JPH10108219A - Stereoscopic vision type simulation method and its device - Google Patents

Abstract

PROBLEM TO BE SOLVED: To provide a stereoscopic vision type simulation with high mobility and a simple configuration. SOLUTION: Two electronic cameras 2r, 2l are used to pick up an image of an object stereoscopic model 1 and output image signals from both the cameras 2r, 2l are fed respectively to two display devices 5r, 5l opposed to both eyes 4 of a viewer 3. A distance between the model 1 and the cameras 2r, 2l, a distance between both the cameras 2r, 2l, and an angle (parallax) between optical axes 12r, 12l are regulated to provide a stereoscopic vision simulation of the model 1, that is, the object to the viewer 3 with images on both of the display devices 5r, 5l. Or output image signals from both of the cameras 2r, 2l may be applied to a conventional stereoscopic means consisting of a stereo projector and a polarization eyeglass.

Description

DETAILED DESCRIPTION OF THE INVENTION

[0001]

BACKGROUND OF THE INVENTION 1. Field of the Invention The present invention relates to a stereoscopic simulation method and apparatus, and more particularly, to a method in which a model to be simulated is photographed with two left and right electronic cameras, and the output images are viewed with the left and right eyes. The present invention relates to a method and an apparatus for providing a stereoscopic simulation of the object by performing the simulation. INDUSTRIAL APPLICABILITY The present invention is suitable for environmental assessment of various facilities / development plans and explanations of use of visual simulations in various plans and the like.
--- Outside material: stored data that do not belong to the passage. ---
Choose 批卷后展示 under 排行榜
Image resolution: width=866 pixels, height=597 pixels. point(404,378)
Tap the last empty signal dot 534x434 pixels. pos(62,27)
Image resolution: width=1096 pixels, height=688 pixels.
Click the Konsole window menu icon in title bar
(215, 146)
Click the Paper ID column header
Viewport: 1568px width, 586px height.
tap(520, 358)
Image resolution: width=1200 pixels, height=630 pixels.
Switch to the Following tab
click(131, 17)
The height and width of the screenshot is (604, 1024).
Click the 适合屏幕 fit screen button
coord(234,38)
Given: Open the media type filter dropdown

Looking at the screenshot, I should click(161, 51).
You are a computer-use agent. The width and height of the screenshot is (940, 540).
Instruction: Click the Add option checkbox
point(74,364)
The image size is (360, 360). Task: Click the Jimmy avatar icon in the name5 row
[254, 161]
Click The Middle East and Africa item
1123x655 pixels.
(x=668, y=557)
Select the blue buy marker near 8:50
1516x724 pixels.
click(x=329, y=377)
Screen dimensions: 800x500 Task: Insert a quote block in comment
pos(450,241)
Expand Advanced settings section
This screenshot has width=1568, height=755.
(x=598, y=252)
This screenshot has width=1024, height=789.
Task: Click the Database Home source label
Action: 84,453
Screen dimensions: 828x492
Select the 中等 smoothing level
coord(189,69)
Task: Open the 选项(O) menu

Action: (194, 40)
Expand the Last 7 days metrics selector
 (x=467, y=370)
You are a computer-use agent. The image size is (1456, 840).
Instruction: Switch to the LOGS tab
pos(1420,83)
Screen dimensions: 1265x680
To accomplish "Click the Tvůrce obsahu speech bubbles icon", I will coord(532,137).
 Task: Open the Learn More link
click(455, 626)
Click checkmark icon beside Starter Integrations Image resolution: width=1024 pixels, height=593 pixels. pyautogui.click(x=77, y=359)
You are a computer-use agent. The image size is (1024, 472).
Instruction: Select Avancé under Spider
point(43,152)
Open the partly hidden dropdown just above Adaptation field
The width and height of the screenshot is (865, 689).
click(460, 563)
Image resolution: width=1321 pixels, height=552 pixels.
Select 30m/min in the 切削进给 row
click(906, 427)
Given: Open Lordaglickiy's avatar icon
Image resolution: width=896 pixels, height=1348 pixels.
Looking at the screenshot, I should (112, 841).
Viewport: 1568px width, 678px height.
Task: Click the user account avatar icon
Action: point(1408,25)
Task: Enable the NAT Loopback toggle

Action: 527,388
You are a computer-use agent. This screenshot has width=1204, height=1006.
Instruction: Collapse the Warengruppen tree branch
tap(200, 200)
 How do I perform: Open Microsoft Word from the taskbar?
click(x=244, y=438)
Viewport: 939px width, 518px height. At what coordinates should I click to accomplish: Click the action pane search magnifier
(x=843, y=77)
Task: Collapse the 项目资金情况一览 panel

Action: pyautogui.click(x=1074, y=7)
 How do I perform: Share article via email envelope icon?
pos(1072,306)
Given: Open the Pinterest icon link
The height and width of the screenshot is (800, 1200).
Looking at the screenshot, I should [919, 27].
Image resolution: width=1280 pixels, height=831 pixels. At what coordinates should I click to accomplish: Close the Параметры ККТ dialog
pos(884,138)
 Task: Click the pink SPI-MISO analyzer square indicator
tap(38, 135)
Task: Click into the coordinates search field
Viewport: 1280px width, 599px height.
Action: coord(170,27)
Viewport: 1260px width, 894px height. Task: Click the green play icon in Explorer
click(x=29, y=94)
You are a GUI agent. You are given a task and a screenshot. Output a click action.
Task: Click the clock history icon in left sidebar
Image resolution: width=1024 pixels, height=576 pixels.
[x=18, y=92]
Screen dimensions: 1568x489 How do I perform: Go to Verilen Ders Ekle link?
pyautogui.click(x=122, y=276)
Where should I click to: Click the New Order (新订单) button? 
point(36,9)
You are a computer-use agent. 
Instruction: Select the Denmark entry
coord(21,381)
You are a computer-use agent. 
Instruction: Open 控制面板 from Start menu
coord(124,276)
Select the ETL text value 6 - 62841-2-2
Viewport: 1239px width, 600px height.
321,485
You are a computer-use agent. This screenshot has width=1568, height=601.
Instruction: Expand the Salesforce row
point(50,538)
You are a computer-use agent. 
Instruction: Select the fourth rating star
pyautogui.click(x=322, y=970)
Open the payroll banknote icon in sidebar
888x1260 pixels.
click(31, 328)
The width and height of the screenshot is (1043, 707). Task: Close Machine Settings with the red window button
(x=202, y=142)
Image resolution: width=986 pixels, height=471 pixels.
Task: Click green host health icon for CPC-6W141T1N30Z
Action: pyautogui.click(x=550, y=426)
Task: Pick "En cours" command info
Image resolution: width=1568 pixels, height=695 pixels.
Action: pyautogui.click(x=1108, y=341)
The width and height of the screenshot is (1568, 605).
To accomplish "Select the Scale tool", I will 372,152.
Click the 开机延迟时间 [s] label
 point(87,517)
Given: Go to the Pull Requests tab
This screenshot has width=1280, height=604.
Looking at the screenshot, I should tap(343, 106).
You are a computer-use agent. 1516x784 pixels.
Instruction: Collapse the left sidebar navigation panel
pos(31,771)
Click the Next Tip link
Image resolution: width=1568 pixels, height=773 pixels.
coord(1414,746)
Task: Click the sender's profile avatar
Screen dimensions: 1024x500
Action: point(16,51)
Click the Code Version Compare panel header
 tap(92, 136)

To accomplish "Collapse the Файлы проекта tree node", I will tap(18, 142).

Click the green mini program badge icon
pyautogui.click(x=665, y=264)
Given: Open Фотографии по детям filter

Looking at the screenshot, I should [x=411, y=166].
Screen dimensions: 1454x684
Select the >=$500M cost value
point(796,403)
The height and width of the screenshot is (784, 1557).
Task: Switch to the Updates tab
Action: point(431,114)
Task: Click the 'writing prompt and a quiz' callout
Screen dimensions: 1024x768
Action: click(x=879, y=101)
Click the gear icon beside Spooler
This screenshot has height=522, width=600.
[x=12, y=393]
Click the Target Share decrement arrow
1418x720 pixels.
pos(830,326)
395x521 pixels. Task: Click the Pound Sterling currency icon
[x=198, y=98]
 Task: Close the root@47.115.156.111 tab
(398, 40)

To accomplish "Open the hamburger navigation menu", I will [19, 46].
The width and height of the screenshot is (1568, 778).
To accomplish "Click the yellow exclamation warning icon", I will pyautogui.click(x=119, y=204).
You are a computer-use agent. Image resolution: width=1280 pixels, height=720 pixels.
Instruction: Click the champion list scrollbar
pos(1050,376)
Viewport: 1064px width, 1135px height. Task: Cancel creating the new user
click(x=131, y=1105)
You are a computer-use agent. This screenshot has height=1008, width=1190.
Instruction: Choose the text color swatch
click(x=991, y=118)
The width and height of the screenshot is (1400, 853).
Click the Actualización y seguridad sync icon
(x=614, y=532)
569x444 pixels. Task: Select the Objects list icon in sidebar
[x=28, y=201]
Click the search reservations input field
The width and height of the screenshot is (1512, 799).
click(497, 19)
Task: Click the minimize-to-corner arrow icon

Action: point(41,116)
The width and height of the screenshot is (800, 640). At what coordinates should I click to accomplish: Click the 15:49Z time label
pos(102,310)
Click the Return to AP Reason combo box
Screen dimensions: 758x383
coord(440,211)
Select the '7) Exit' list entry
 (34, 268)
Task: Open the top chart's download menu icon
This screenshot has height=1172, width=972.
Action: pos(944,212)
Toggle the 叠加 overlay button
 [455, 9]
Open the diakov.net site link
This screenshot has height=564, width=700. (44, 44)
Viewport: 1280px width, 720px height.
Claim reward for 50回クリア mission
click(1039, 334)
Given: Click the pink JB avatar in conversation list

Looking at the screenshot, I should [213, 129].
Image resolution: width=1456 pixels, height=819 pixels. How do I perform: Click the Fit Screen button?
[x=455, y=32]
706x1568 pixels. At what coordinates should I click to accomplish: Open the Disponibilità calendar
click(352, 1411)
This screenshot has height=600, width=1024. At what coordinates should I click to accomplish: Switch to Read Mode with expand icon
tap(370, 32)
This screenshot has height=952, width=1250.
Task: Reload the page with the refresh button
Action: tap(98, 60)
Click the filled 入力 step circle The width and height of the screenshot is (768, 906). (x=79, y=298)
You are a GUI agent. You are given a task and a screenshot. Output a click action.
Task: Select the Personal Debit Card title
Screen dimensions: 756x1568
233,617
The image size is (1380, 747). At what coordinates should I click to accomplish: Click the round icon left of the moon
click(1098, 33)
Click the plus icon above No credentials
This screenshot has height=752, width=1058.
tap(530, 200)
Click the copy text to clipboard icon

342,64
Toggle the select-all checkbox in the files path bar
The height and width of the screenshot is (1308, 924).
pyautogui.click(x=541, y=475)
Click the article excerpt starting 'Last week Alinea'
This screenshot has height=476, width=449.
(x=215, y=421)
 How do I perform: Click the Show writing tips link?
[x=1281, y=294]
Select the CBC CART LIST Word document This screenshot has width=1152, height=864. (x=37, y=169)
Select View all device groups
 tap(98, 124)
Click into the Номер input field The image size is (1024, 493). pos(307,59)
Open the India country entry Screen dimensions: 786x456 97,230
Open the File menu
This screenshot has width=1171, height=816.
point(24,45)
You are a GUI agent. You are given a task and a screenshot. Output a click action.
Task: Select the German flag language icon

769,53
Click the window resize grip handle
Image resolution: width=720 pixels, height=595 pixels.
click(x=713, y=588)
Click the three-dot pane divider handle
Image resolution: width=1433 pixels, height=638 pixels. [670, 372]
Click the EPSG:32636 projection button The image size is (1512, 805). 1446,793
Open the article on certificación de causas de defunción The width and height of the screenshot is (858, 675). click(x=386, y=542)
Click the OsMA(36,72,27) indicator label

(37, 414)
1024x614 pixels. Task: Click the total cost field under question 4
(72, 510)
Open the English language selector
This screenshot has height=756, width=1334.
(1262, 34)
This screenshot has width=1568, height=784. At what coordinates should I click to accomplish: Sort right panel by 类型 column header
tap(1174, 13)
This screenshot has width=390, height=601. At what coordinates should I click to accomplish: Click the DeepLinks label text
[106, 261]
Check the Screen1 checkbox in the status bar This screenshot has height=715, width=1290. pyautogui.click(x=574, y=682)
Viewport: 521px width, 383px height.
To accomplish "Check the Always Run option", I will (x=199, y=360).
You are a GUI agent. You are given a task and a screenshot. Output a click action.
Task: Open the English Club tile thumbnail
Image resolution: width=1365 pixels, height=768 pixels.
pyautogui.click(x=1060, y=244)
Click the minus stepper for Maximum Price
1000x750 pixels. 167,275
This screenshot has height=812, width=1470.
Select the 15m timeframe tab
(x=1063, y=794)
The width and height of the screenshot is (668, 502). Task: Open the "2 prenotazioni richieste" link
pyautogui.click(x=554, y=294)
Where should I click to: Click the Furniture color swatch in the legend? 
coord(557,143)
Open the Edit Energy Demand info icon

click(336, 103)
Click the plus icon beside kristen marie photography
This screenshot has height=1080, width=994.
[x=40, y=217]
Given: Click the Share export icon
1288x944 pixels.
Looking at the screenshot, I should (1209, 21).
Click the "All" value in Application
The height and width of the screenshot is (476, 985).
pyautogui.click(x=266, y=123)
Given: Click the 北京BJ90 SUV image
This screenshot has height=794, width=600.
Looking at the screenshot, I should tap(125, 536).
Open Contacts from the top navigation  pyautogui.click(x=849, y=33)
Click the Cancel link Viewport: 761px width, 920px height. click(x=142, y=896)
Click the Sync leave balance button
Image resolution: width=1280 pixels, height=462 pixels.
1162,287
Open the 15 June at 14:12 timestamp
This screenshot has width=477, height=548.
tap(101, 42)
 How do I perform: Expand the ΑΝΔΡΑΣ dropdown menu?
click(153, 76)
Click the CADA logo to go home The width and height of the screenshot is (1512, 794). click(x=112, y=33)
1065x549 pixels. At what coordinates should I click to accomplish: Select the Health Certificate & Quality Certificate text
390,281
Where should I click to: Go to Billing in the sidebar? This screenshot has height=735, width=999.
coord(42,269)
It can be effectively used for presentation of a three-dimensional visual simulation for promotion and the like.

[0002]

2. Description of the Related Art Virtual reality (VR) technology has been widely used in the description using visual simulation. With the advance of information technology, high-quality images are also required in VR technology, and computer graphics (C
G) Three-dimensional images using images and actual photographs of precise models are provided.

[0003]

However, in a three-dimensional visual simulation using CG or real photography, computer images and precision models must be manufactured in advance, and image information can be viewed in real time simultaneously with planning. And lacked mobility. In addition, in order to obtain a three-dimensional image, it is necessary to project images from different viewpoints on the screen and view them using glasses with polarizing plates and special goggles, which requires a fairly large scale facility There is also a disadvantage of lack of simplicity.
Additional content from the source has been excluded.